Trust in God, Not in Wealth or Power (62:8-12). Wealth and power are two particularly insidious idols. David instructed those around him not to trust in extortion or robbery, both of which are an exertion of power over others to increase one's wealth. He also instructed them not to make wealth the center of their lives should their wealth increase for any reason (see Paul's teaching in 1 Tim. 6:17-19). Instead, they should put their tust in God at all times---when times are good as well as when times are not. David taught that when times are tough, one way we put our trust in God is by pouring out our hearts to him. We can honestly tell God all that we are thinking and feeling. We can be completely vulnerable in his presence, because he is our refuge, our place of safety, protection, and security.

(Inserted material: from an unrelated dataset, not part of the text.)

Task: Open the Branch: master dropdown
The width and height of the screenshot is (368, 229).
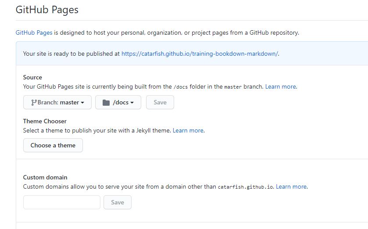Action: point(57,102)
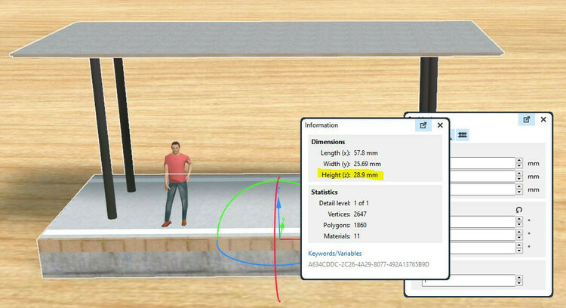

Faith comes from listening to God's word (Rom. 10:17), so David reminded himself and others that God has spoken. Two key characteristics God possesses are power and love. We can replace our dependence on our own power over others with a dependence on God's power. And God's power is never abusive, for his power is exercised in keeping with his unfailing love. So when we from time to time get caught up in the turmoil of life, we can quiet our souls before God, trusting that his power is at work in us to accomplish his loving purposes for us.